**TASK DATA:**
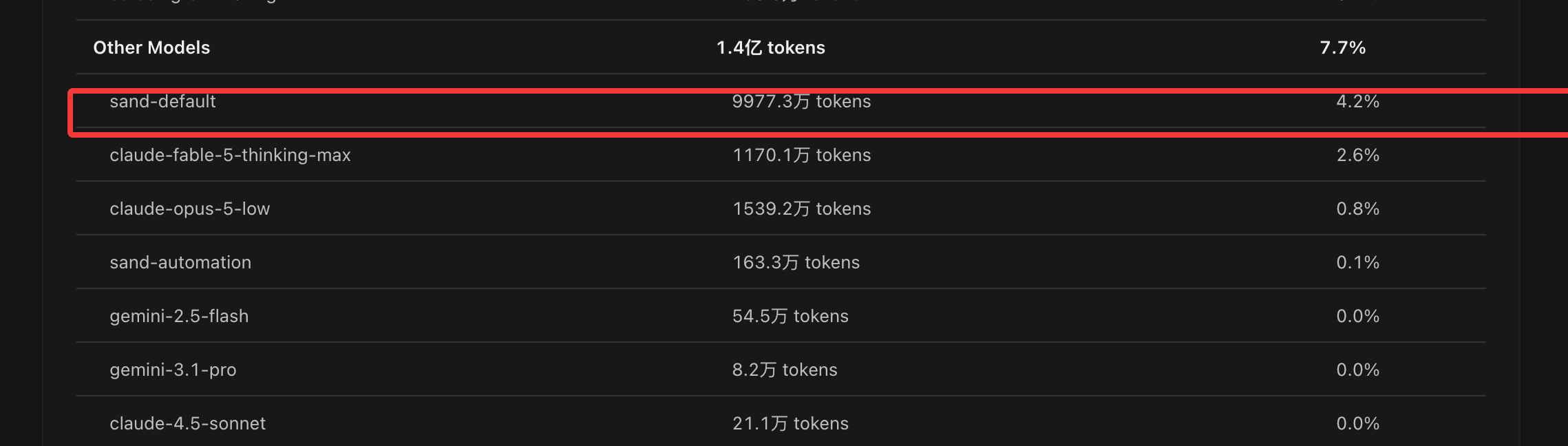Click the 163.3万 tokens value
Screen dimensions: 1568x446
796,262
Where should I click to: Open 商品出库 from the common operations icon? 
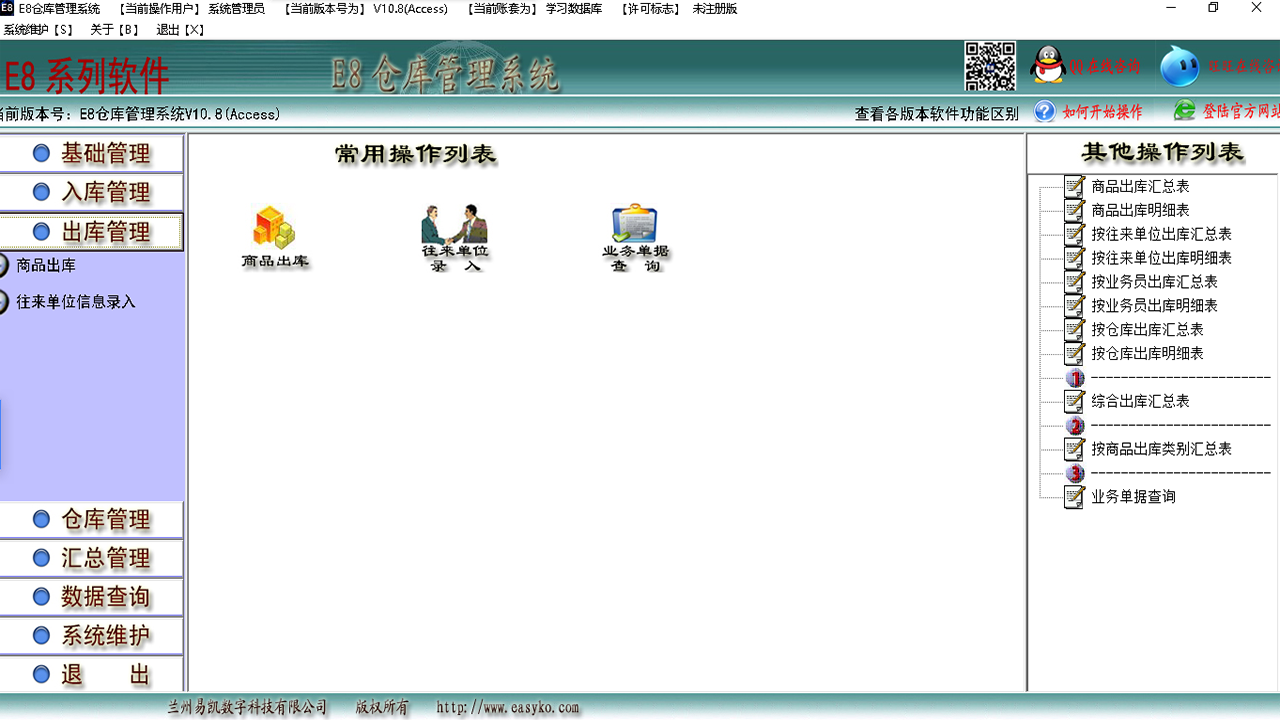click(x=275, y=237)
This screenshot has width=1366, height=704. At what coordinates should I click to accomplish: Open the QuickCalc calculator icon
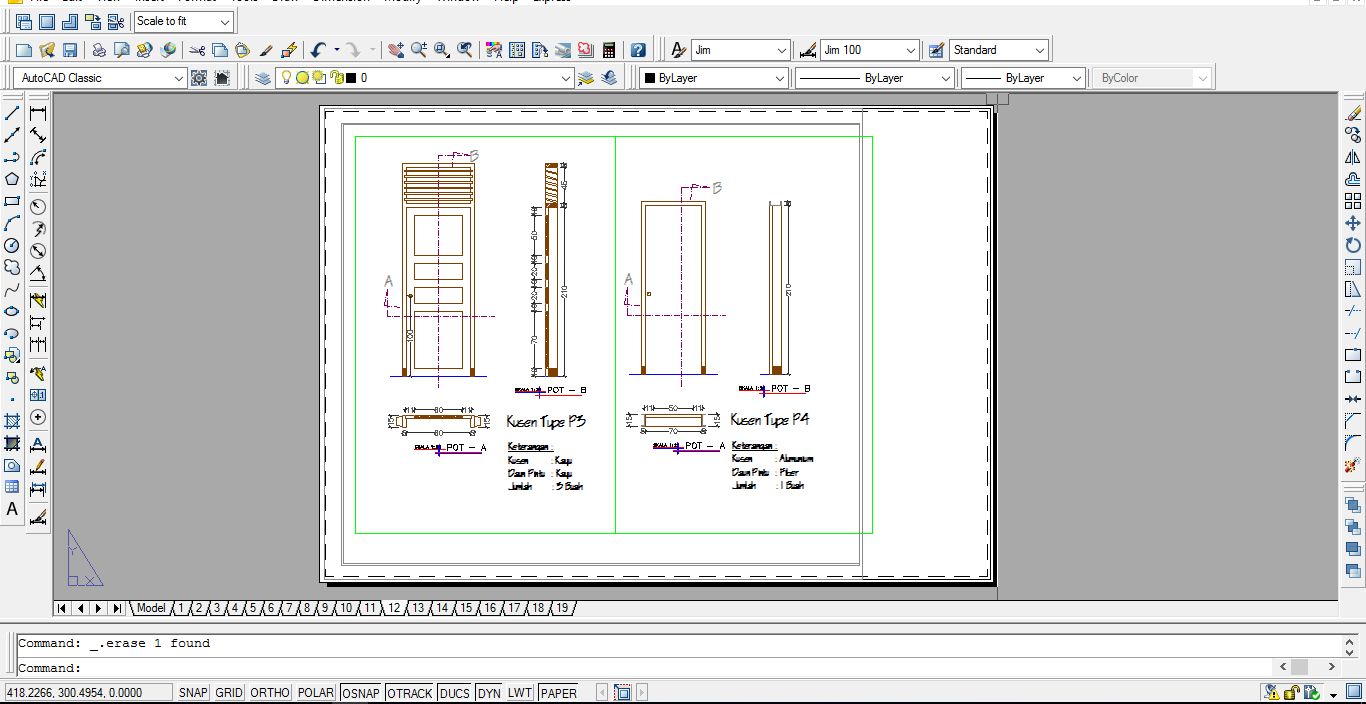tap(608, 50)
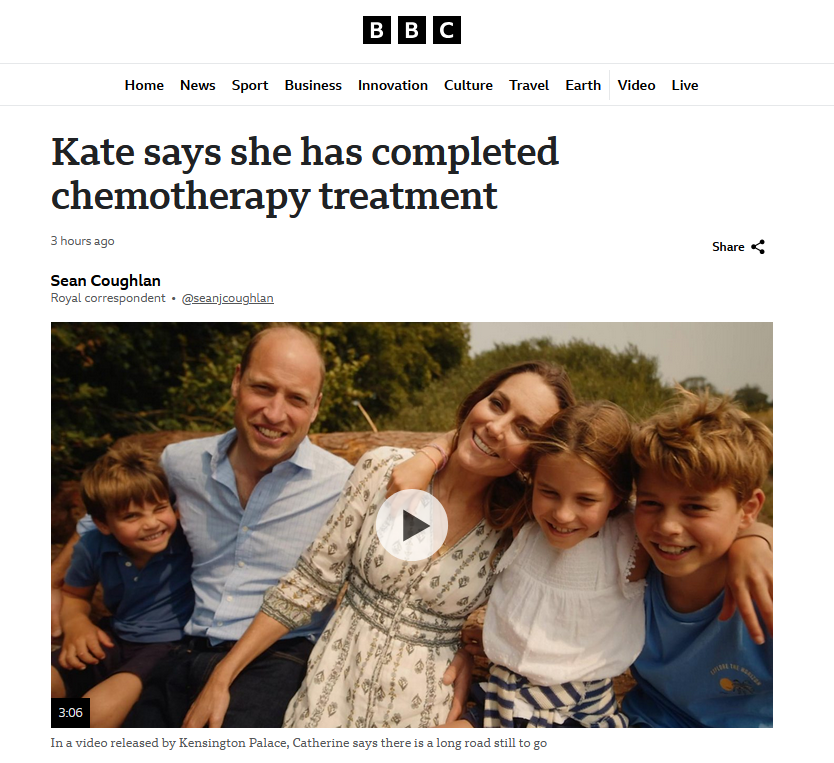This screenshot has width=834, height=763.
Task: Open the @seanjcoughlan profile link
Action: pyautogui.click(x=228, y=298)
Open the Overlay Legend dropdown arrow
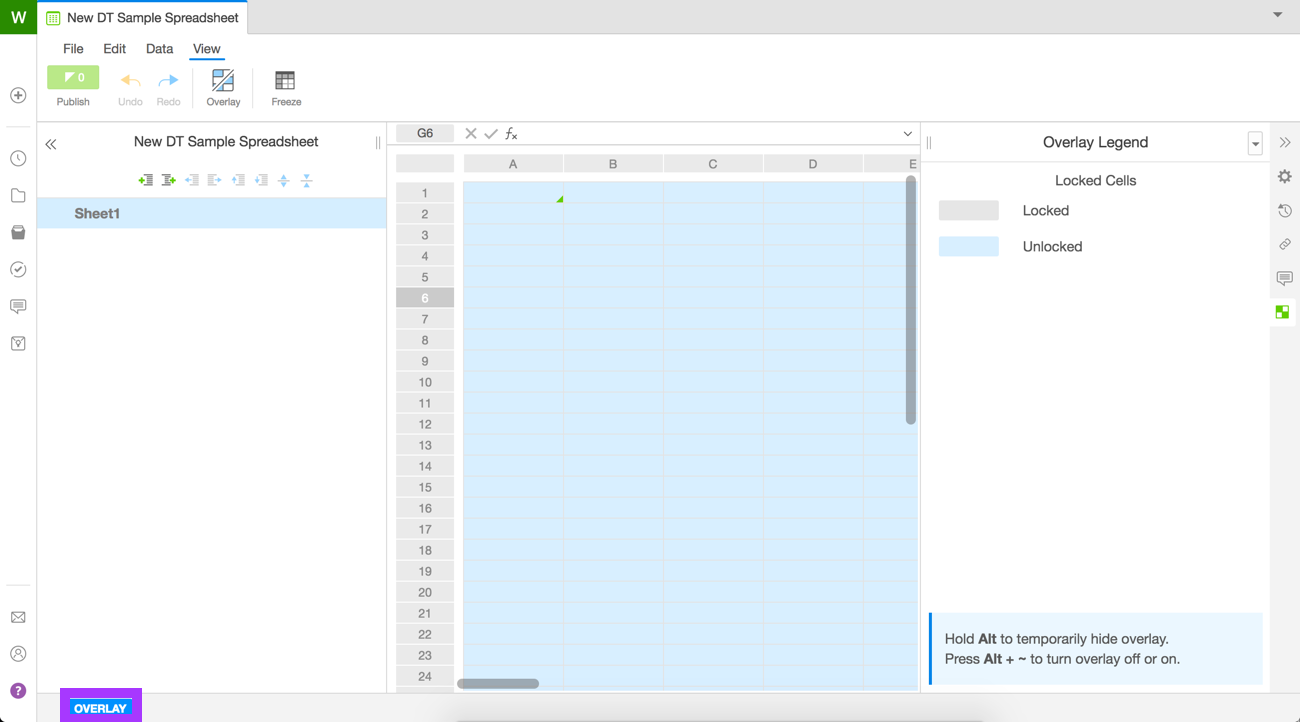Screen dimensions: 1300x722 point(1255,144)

**TASK STATEMENT:** The answer must be an exact copy of the lines from the one with "Where should I" through the final line above, both ends included, and nothing else; pictures stay out.

**EXERCISE RESPONSE:**
Where should I click to: Open 商品出库 from the common operations icon? 
click(x=275, y=237)
This screenshot has width=1366, height=704. At what coordinates should I click to accomplish: Open the QuickCalc calculator icon
tap(608, 50)
This screenshot has width=834, height=763.
Task: Open the @seanjcoughlan profile link
Action: pyautogui.click(x=228, y=298)
Open the Overlay Legend dropdown arrow
Screen dimensions: 1300x722 point(1255,144)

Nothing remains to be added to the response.